Dataset items
┌──

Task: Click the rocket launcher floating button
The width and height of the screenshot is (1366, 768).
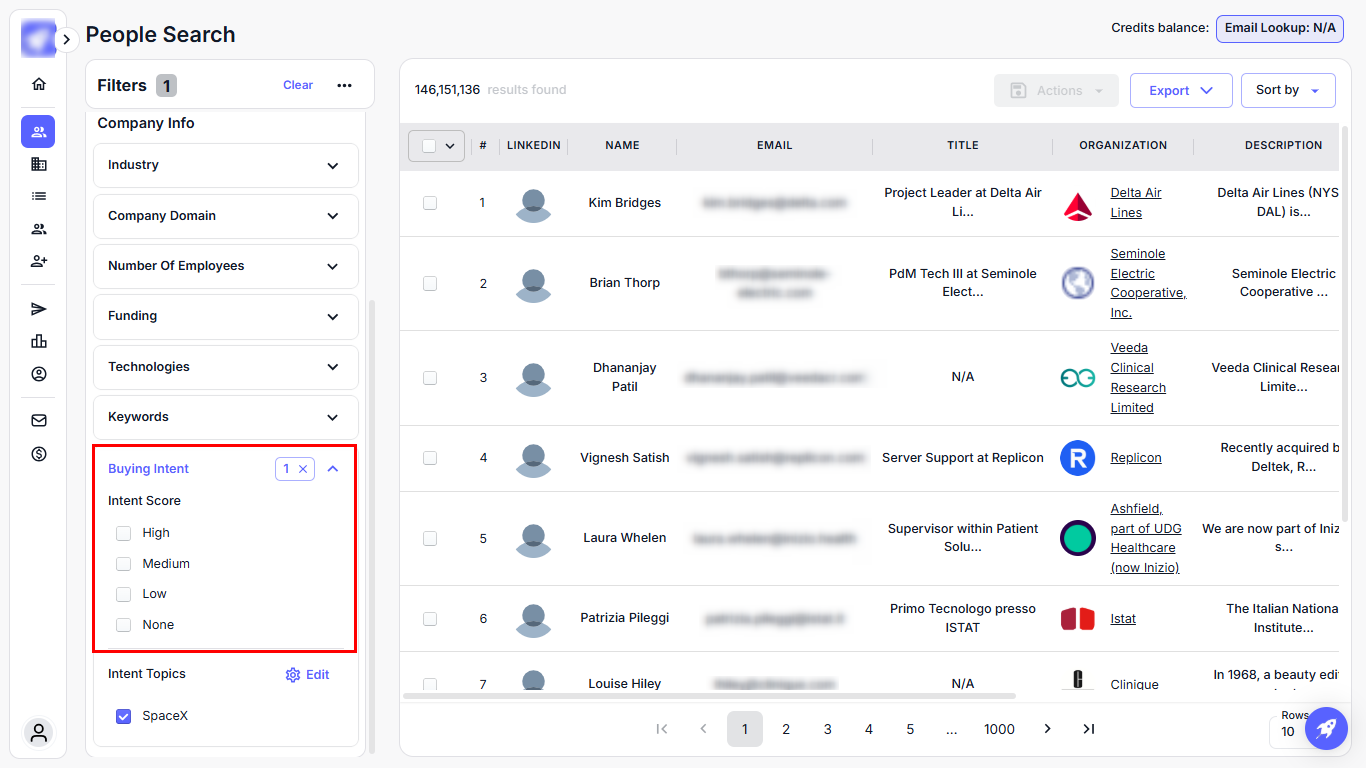Action: click(1326, 728)
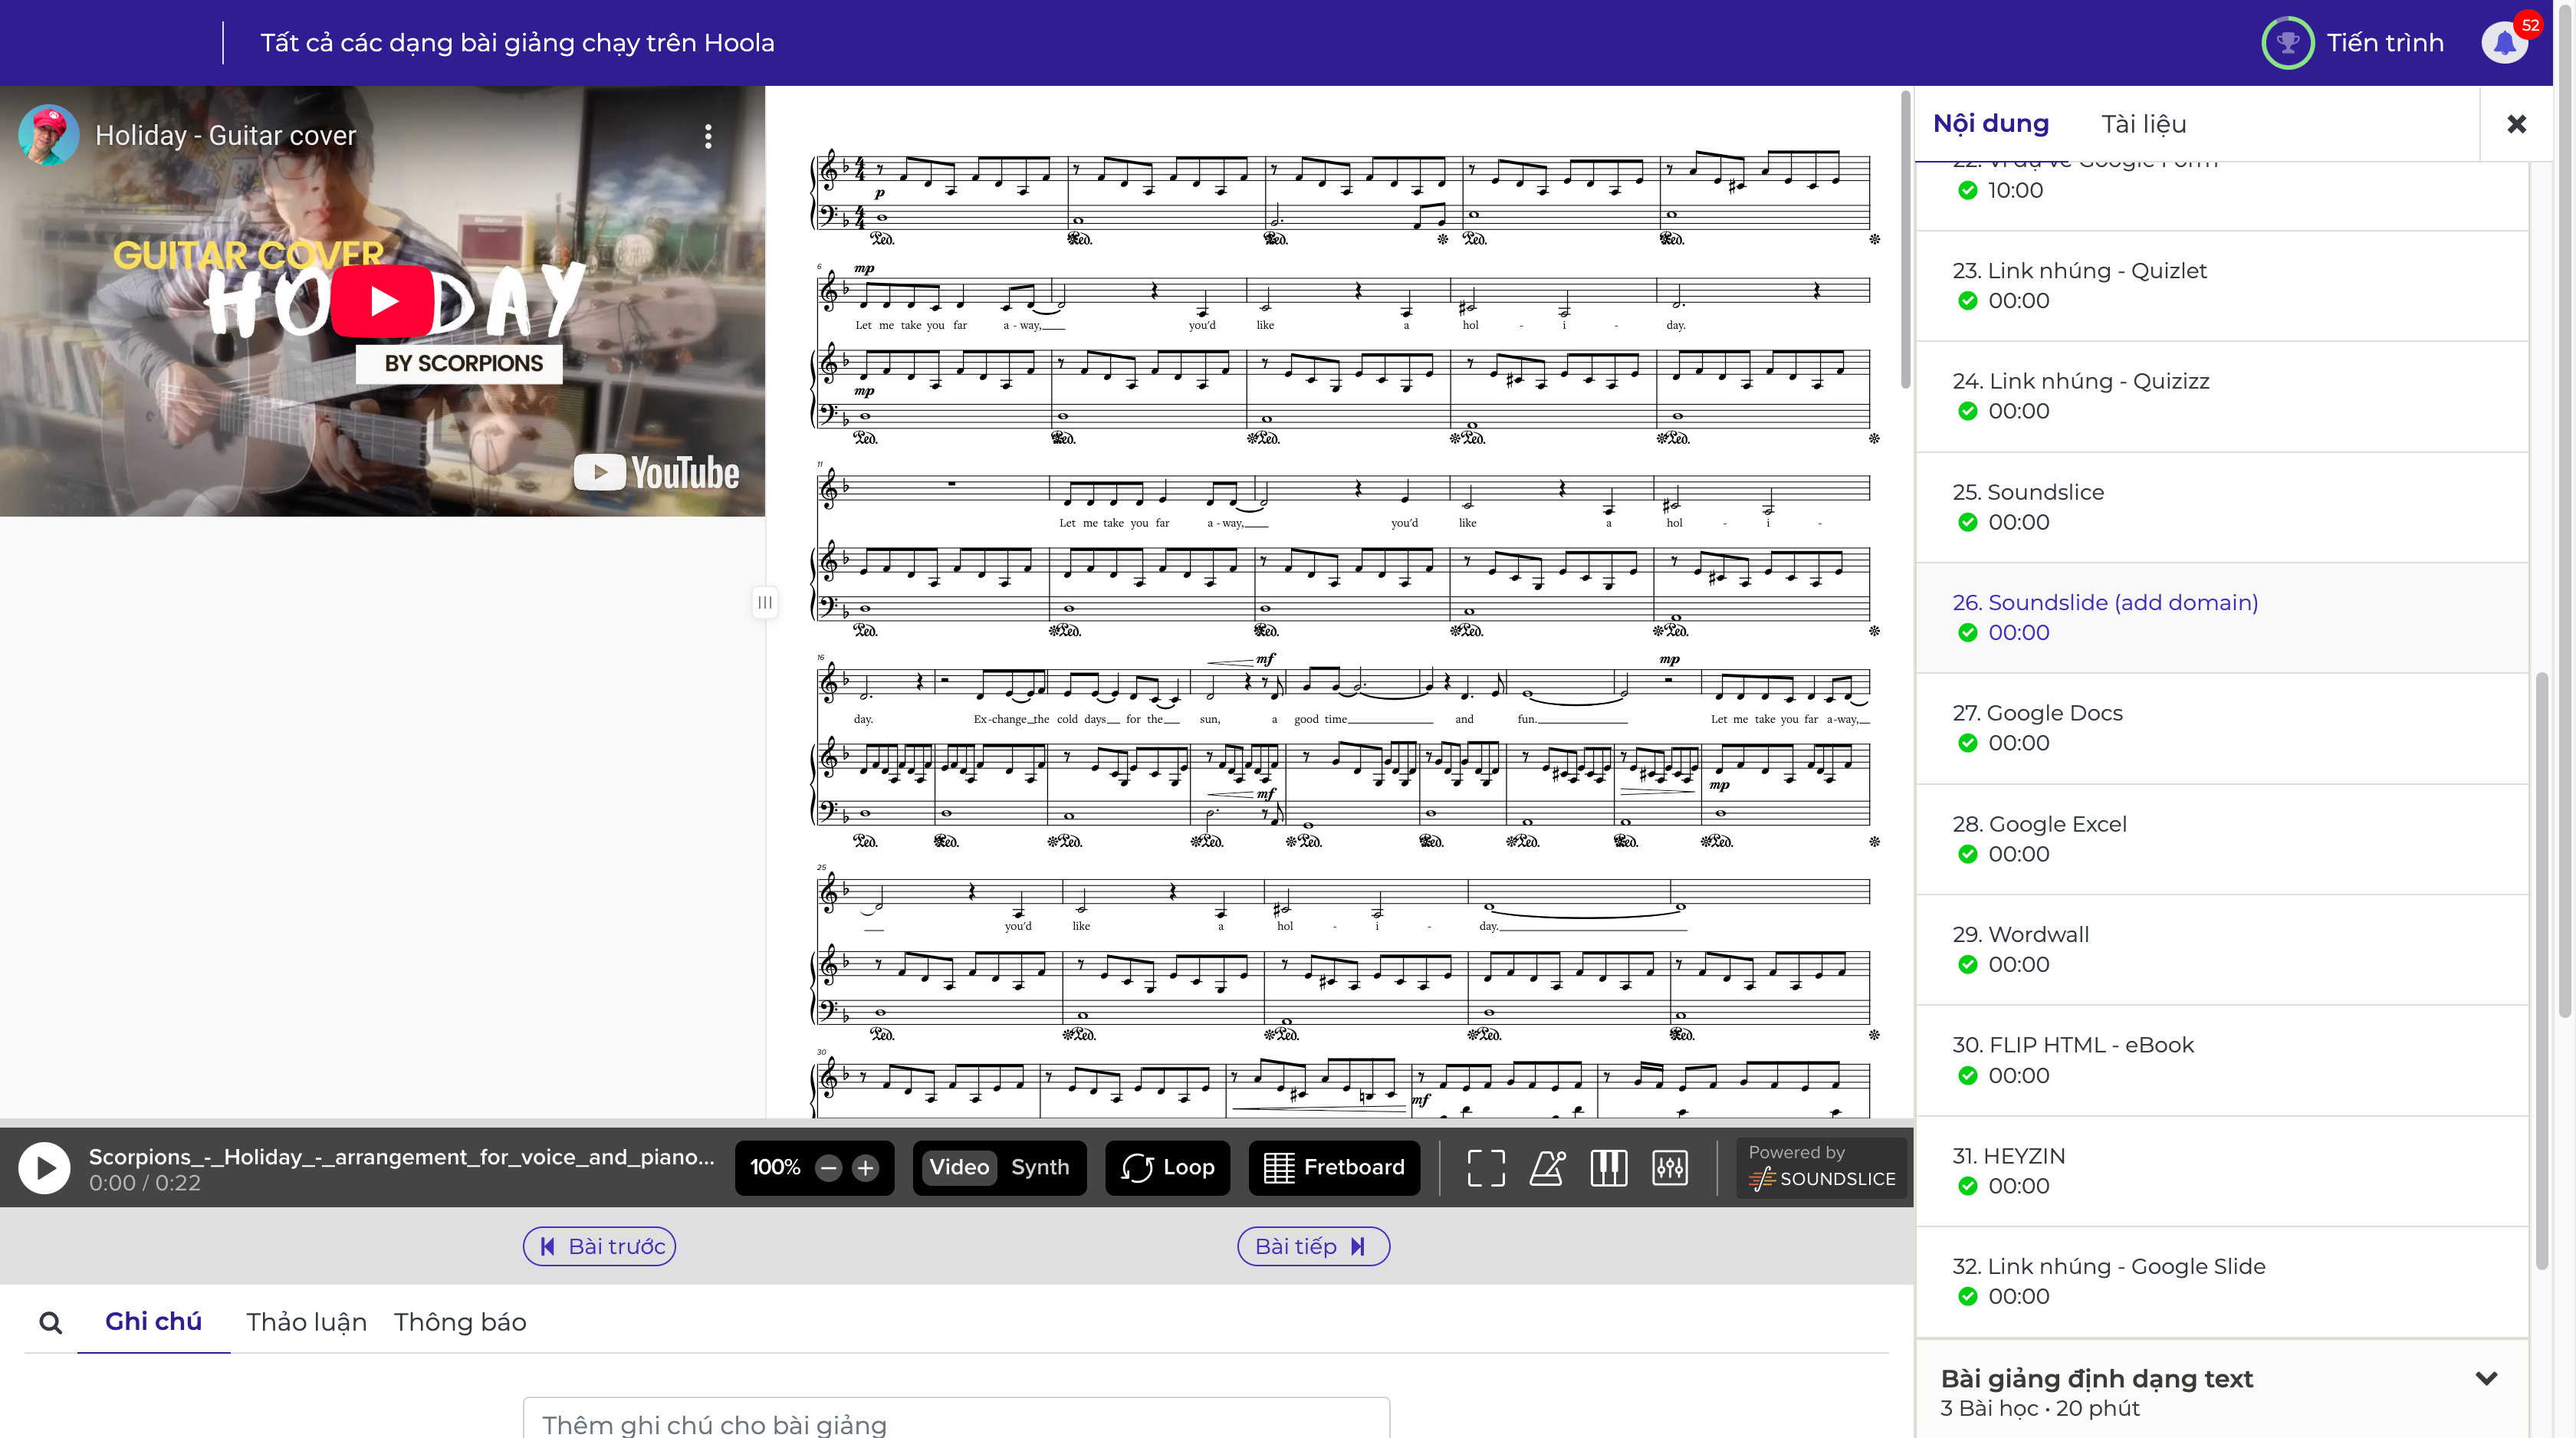Decrease playback speed with minus button
The width and height of the screenshot is (2576, 1438).
[828, 1167]
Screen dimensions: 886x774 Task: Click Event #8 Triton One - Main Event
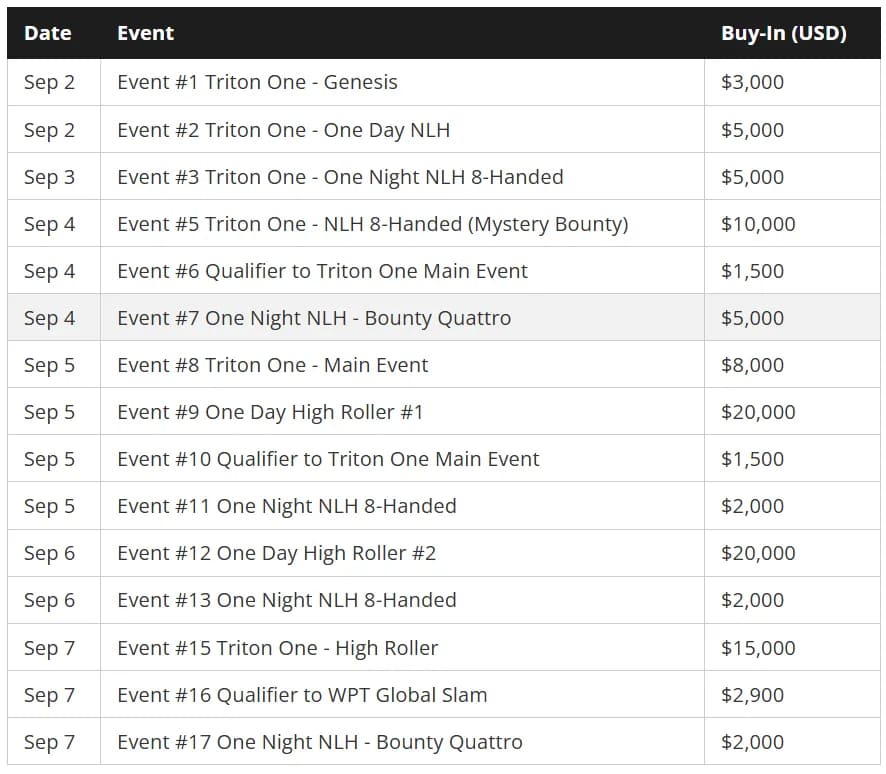pos(272,365)
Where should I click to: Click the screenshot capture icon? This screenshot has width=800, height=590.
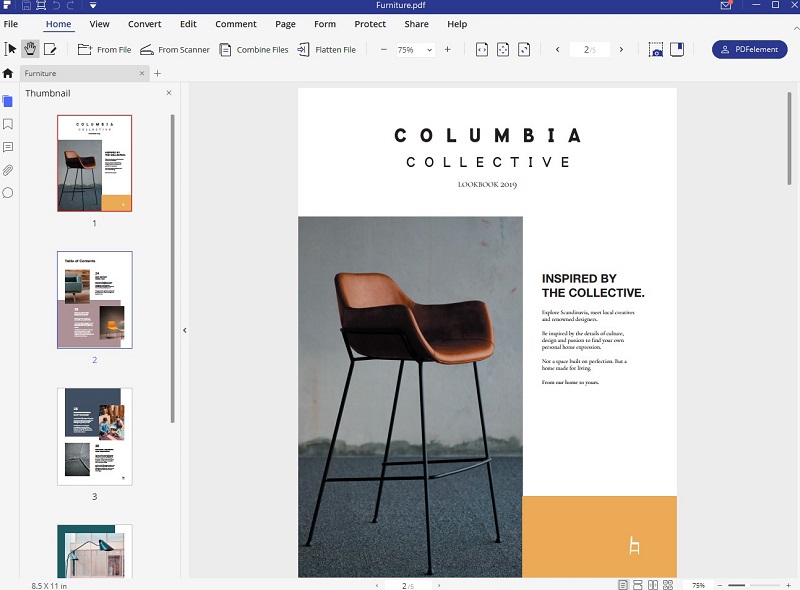tap(655, 49)
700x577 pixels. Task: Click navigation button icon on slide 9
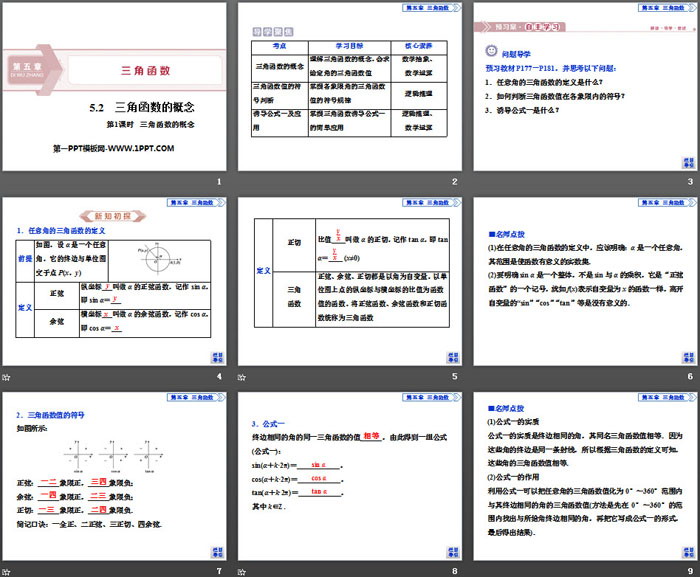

└──

DIRECTIONS – Print the lines from the one containing "Where should I" through the end of the lines, word for word, leaving out the pictures.

ANSWER TO THIS EXERCISE –
Where should I click to: Click the screenshot capture icon? This screenshot has width=800, height=590.
tap(655, 49)
700x577 pixels. Task: Click navigation button icon on slide 9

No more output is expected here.